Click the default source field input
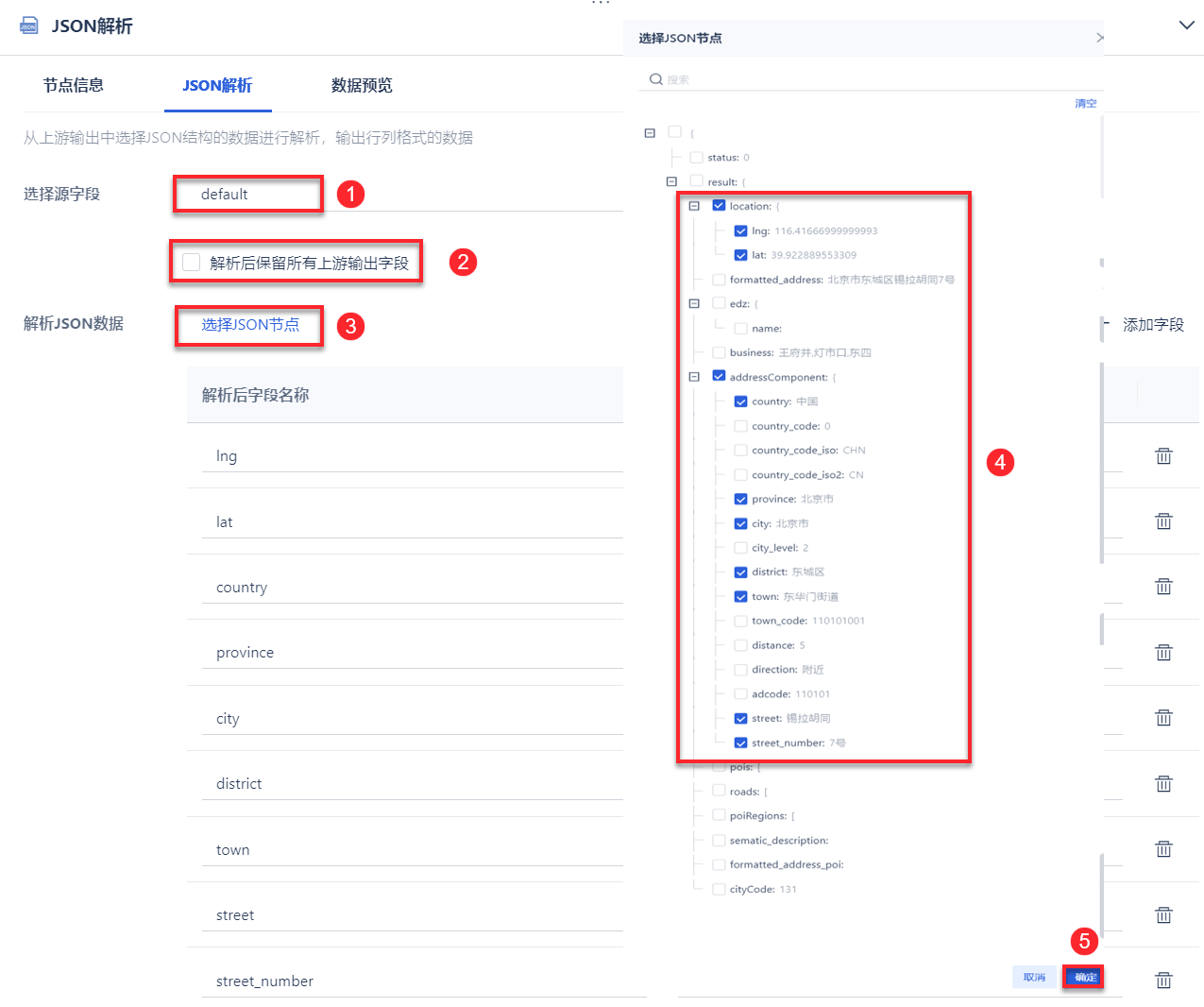The width and height of the screenshot is (1204, 1007). [248, 195]
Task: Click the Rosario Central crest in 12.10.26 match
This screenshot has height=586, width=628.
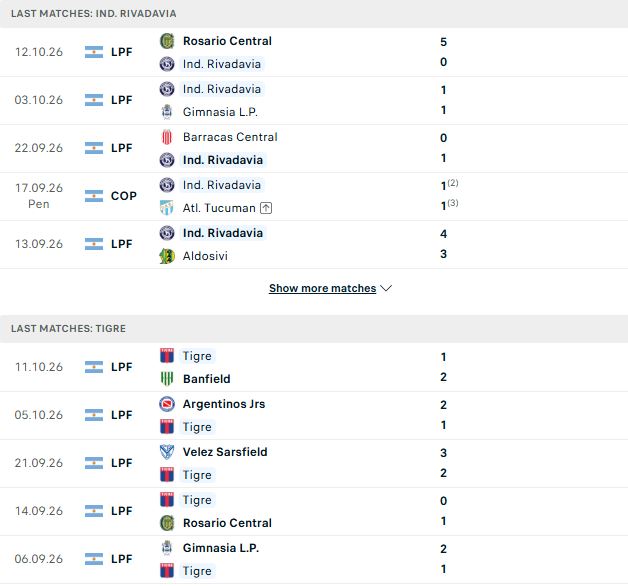Action: [167, 41]
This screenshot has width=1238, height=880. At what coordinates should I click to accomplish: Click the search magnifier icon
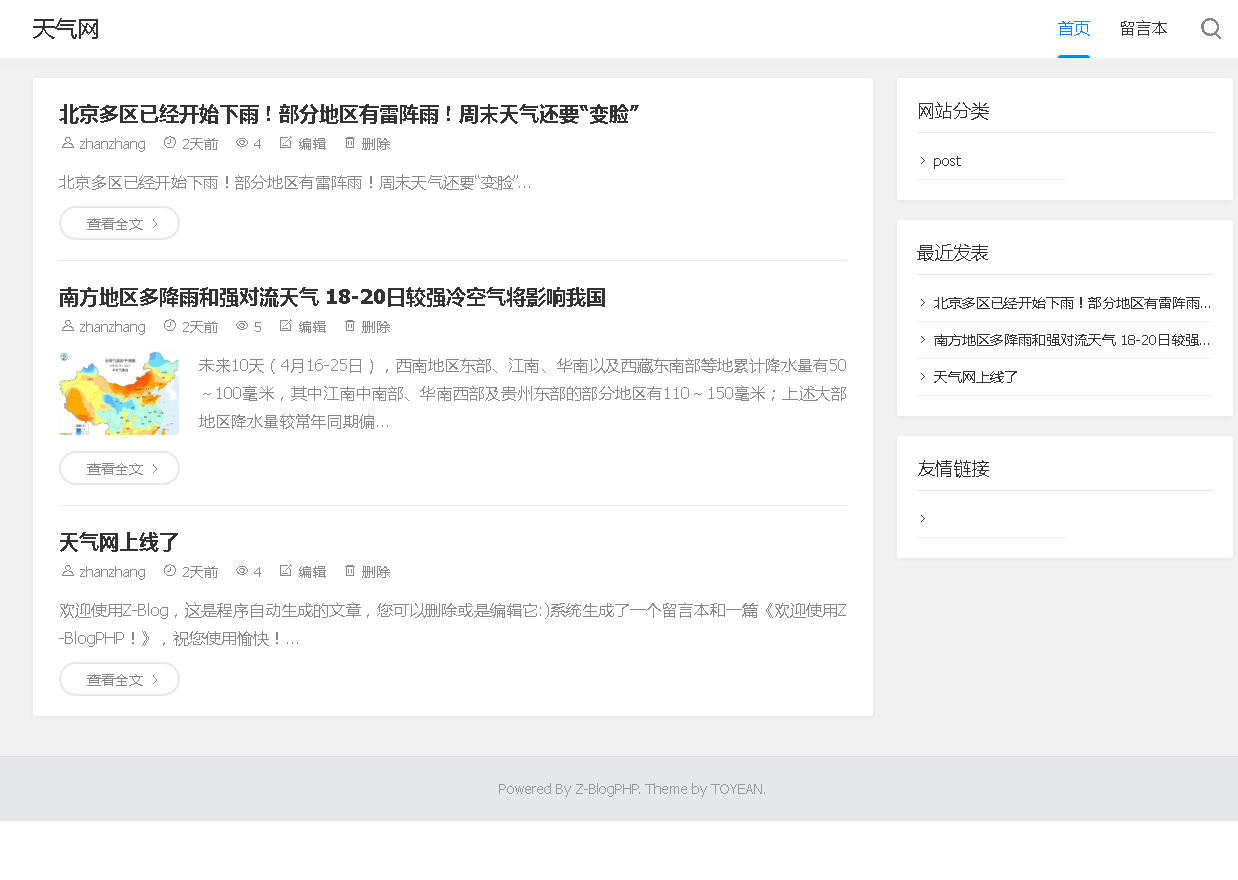click(1211, 28)
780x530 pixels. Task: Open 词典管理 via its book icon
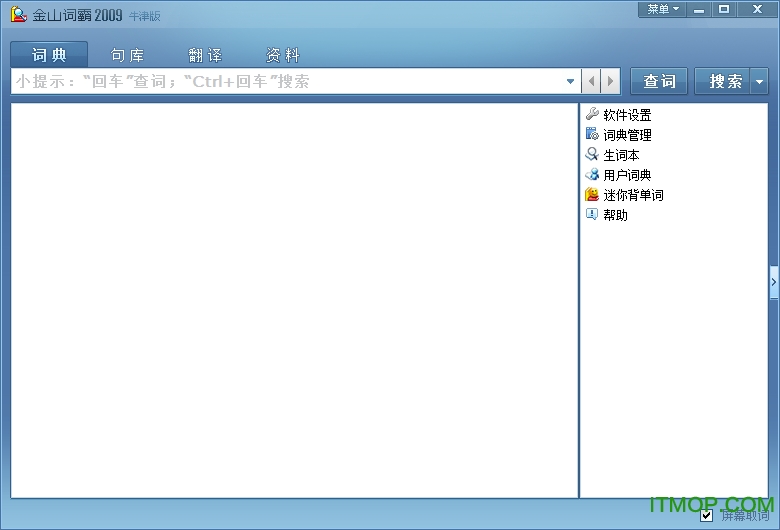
###
| DIRECTIONS |
Once the pictures are set aside, repeat the data above exactly as written.

| RESPONSE BELOW |
Click the default source field input
The width and height of the screenshot is (1204, 1007). [248, 195]
Task: Click the Rosario Central crest in 12.10.26 match
This screenshot has height=586, width=628.
Action: [167, 41]
This screenshot has width=1238, height=880. At what coordinates should I click to accomplish: Click the search magnifier icon
click(1211, 28)
780x530 pixels. Task: Open 词典管理 via its book icon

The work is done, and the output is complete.